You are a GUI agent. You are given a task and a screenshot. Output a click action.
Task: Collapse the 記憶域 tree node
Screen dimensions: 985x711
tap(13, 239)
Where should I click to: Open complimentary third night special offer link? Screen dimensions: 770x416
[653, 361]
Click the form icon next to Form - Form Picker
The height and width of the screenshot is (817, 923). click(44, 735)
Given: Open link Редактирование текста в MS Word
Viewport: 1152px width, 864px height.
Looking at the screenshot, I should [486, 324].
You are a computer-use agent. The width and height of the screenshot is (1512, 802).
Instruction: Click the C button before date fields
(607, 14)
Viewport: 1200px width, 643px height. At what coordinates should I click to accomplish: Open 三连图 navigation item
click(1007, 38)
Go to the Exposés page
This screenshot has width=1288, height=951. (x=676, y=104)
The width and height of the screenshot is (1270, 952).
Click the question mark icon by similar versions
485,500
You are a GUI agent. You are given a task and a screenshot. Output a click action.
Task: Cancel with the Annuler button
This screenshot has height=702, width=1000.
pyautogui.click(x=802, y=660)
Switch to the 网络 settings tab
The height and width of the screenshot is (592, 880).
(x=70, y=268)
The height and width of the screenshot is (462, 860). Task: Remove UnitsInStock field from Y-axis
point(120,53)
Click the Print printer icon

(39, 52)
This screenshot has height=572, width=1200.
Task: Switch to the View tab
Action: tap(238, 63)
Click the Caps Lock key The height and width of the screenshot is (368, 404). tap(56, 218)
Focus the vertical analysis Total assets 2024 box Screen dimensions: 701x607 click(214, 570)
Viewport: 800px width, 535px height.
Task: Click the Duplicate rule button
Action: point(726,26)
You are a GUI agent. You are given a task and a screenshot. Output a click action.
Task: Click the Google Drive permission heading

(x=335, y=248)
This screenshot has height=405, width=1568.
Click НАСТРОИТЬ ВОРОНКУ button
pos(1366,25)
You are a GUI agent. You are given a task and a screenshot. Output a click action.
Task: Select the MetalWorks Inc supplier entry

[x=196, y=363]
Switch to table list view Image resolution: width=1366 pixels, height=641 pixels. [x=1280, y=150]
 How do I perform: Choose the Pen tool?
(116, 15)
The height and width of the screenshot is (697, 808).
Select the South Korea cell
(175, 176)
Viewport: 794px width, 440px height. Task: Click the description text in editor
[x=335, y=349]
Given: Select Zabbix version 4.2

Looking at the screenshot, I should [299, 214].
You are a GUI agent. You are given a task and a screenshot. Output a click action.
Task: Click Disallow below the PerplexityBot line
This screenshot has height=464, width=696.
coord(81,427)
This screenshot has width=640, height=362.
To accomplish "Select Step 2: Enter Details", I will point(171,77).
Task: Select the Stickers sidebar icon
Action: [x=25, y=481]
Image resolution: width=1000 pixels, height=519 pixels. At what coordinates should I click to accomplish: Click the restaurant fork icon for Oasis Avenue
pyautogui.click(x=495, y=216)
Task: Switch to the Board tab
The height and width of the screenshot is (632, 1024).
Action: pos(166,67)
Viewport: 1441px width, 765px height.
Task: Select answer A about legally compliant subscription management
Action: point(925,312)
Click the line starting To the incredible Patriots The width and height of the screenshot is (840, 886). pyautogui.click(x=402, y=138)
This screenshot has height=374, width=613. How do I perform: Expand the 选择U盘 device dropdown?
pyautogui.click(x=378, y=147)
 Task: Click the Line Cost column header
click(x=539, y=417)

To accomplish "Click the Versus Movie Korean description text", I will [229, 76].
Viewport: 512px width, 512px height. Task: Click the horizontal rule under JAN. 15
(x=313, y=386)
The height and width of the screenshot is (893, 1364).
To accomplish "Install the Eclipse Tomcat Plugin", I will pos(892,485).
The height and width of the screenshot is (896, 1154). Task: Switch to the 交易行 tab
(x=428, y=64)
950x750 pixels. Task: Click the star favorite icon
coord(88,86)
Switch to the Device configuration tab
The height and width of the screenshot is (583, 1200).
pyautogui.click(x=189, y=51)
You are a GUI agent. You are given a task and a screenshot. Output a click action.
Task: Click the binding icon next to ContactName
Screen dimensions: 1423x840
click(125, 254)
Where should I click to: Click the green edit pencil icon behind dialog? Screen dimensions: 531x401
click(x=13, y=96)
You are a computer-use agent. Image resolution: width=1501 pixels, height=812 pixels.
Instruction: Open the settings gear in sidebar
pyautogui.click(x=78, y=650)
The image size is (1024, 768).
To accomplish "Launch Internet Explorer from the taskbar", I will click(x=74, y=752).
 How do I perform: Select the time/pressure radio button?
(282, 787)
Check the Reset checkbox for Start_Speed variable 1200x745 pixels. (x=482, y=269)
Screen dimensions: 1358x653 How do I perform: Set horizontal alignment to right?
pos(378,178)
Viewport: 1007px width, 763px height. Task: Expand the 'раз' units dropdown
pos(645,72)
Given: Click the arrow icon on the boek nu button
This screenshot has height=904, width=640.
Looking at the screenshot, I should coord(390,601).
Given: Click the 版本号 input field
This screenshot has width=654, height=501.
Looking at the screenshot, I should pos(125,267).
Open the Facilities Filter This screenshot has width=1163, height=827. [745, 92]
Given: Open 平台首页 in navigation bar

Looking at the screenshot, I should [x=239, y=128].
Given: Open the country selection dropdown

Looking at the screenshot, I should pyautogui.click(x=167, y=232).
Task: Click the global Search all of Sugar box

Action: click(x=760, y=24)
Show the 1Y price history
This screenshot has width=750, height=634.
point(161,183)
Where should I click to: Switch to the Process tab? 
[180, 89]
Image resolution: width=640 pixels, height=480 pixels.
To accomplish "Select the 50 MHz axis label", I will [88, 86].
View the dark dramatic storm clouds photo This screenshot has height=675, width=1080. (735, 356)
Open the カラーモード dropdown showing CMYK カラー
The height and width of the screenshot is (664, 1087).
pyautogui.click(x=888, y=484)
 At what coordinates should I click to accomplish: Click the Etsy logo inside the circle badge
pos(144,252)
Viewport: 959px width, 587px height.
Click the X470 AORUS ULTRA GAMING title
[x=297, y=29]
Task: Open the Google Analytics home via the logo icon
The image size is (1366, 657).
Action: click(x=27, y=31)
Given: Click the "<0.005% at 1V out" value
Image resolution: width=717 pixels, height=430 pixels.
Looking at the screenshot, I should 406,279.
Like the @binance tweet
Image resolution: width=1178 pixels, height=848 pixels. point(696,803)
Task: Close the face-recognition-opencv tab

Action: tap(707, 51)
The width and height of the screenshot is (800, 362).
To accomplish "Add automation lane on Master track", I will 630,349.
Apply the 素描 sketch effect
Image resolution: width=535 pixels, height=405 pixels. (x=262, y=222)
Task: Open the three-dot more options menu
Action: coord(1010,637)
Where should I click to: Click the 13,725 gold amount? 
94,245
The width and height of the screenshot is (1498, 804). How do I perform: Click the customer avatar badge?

▶ _What to produce_
None of the records may be left out; each is to be restated exactly.

▶ _Answer to this exercise_
You are a GUI agent. You are given a task and a screenshot. Output a click action.
Task: Collapse the 記憶域 tree node
Screen dimensions: 985x711
tap(13, 239)
Where should I click to: Open complimentary third night special offer link? Screen dimensions: 770x416
[653, 361]
Click the form icon next to Form - Form Picker
The height and width of the screenshot is (817, 923). click(44, 735)
Given: Open link Редактирование текста в MS Word
Viewport: 1152px width, 864px height.
Looking at the screenshot, I should [486, 324].
You are a computer-use agent. The width and height of the screenshot is (1512, 802).
Instruction: Click the C button before date fields
(607, 14)
Viewport: 1200px width, 643px height. At what coordinates should I click to accomplish: Open 三连图 navigation item
click(1007, 38)
Go to the Exposés page
This screenshot has width=1288, height=951. (x=676, y=104)
The width and height of the screenshot is (1270, 952).
Click the question mark icon by similar versions
485,500
You are a GUI agent. You are given a task and a screenshot. Output a click action.
Task: Cancel with the Annuler button
This screenshot has height=702, width=1000.
pyautogui.click(x=802, y=660)
Switch to the 网络 settings tab
The height and width of the screenshot is (592, 880).
(x=70, y=268)
The height and width of the screenshot is (462, 860). Task: Remove UnitsInStock field from Y-axis
point(120,53)
Click the Print printer icon

(39, 52)
This screenshot has height=572, width=1200.
Task: Switch to the View tab
Action: tap(238, 63)
Click the Caps Lock key The height and width of the screenshot is (368, 404). tap(56, 218)
Focus the vertical analysis Total assets 2024 box Screen dimensions: 701x607 click(214, 570)
Viewport: 800px width, 535px height.
Task: Click the Duplicate rule button
Action: point(726,26)
You are a GUI agent. You are given a task and a screenshot. Output a click action.
Task: Click the Google Drive permission heading

(x=335, y=248)
This screenshot has height=405, width=1568.
Click НАСТРОИТЬ ВОРОНКУ button
pos(1366,25)
You are a GUI agent. You are given a task and a screenshot. Output a click action.
Task: Select the MetalWorks Inc supplier entry

[x=196, y=363]
Switch to table list view Image resolution: width=1366 pixels, height=641 pixels. [x=1280, y=150]
 How do I perform: Choose the Pen tool?
(116, 15)
The height and width of the screenshot is (697, 808).
Select the South Korea cell
(175, 176)
Viewport: 794px width, 440px height. Task: Click the description text in editor
[x=335, y=349]
Given: Select Zabbix version 4.2

Looking at the screenshot, I should [299, 214].
You are a GUI agent. You are given a task and a screenshot. Output a click action.
Task: Click Disallow below the PerplexityBot line
This screenshot has height=464, width=696.
coord(81,427)
This screenshot has width=640, height=362.
To accomplish "Select Step 2: Enter Details", I will point(171,77).
Task: Select the Stickers sidebar icon
Action: [x=25, y=481]
Image resolution: width=1000 pixels, height=519 pixels. At what coordinates should I click to accomplish: Click the restaurant fork icon for Oasis Avenue
pyautogui.click(x=495, y=216)
Task: Switch to the Board tab
The height and width of the screenshot is (632, 1024).
Action: pos(166,67)
Viewport: 1441px width, 765px height.
Task: Select answer A about legally compliant subscription management
Action: point(925,312)
Click the line starting To the incredible Patriots The width and height of the screenshot is (840, 886). pyautogui.click(x=402, y=138)
This screenshot has height=374, width=613. How do I perform: Expand the 选择U盘 device dropdown?
pyautogui.click(x=378, y=147)
 Task: Click the Line Cost column header
click(x=539, y=417)

To accomplish "Click the Versus Movie Korean description text", I will [229, 76].
Viewport: 512px width, 512px height. Task: Click the horizontal rule under JAN. 15
(x=313, y=386)
The height and width of the screenshot is (893, 1364).
To accomplish "Install the Eclipse Tomcat Plugin", I will pos(892,485).
The height and width of the screenshot is (896, 1154). Task: Switch to the 交易行 tab
(x=428, y=64)
950x750 pixels. Task: Click the star favorite icon
coord(88,86)
Switch to the Device configuration tab
The height and width of the screenshot is (583, 1200).
pyautogui.click(x=189, y=51)
You are a GUI agent. You are given a task and a screenshot. Output a click action.
Task: Click the binding icon next to ContactName
Screen dimensions: 1423x840
click(125, 254)
Where should I click to: Click the green edit pencil icon behind dialog? Screen dimensions: 531x401
click(x=13, y=96)
You are a computer-use agent. Image resolution: width=1501 pixels, height=812 pixels.
Instruction: Open the settings gear in sidebar
pyautogui.click(x=78, y=650)
The image size is (1024, 768).
To accomplish "Launch Internet Explorer from the taskbar", I will click(x=74, y=752).
 How do I perform: Select the time/pressure radio button?
(282, 787)
Check the Reset checkbox for Start_Speed variable 1200x745 pixels. (x=482, y=269)
Screen dimensions: 1358x653 How do I perform: Set horizontal alignment to right?
pos(378,178)
Viewport: 1007px width, 763px height. Task: Expand the 'раз' units dropdown
pos(645,72)
Given: Click the arrow icon on the boek nu button
This screenshot has height=904, width=640.
Looking at the screenshot, I should coord(390,601).
Given: Click the 版本号 input field
This screenshot has width=654, height=501.
Looking at the screenshot, I should pos(125,267).
Open the Facilities Filter This screenshot has width=1163, height=827. [745, 92]
Given: Open 平台首页 in navigation bar

Looking at the screenshot, I should [x=239, y=128].
Given: Open the country selection dropdown

Looking at the screenshot, I should pyautogui.click(x=167, y=232).
Task: Click the global Search all of Sugar box

Action: click(x=760, y=24)
Show the 1Y price history
This screenshot has width=750, height=634.
point(161,183)
Where should I click to: Switch to the Process tab? 
[180, 89]
Image resolution: width=640 pixels, height=480 pixels.
To accomplish "Select the 50 MHz axis label", I will [88, 86].
View the dark dramatic storm clouds photo This screenshot has height=675, width=1080. (735, 356)
Open the カラーモード dropdown showing CMYK カラー
The height and width of the screenshot is (664, 1087).
pyautogui.click(x=888, y=484)
 At what coordinates should I click to accomplish: Click the Etsy logo inside the circle badge
pos(144,252)
Viewport: 959px width, 587px height.
Click the X470 AORUS ULTRA GAMING title
[x=297, y=29]
Task: Open the Google Analytics home via the logo icon
The image size is (1366, 657).
Action: click(x=27, y=31)
Given: Click the "<0.005% at 1V out" value
Image resolution: width=717 pixels, height=430 pixels.
Looking at the screenshot, I should 406,279.
Like the @binance tweet
Image resolution: width=1178 pixels, height=848 pixels. point(696,803)
Task: Close the face-recognition-opencv tab

Action: tap(707, 51)
The width and height of the screenshot is (800, 362).
To accomplish "Add automation lane on Master track", I will 630,349.
Apply the 素描 sketch effect
Image resolution: width=535 pixels, height=405 pixels. (x=262, y=222)
Task: Open the three-dot more options menu
Action: coord(1010,637)
Where should I click to: Click the 13,725 gold amount? 
94,245
The width and height of the screenshot is (1498, 804). How do I perform: Click the customer avatar badge?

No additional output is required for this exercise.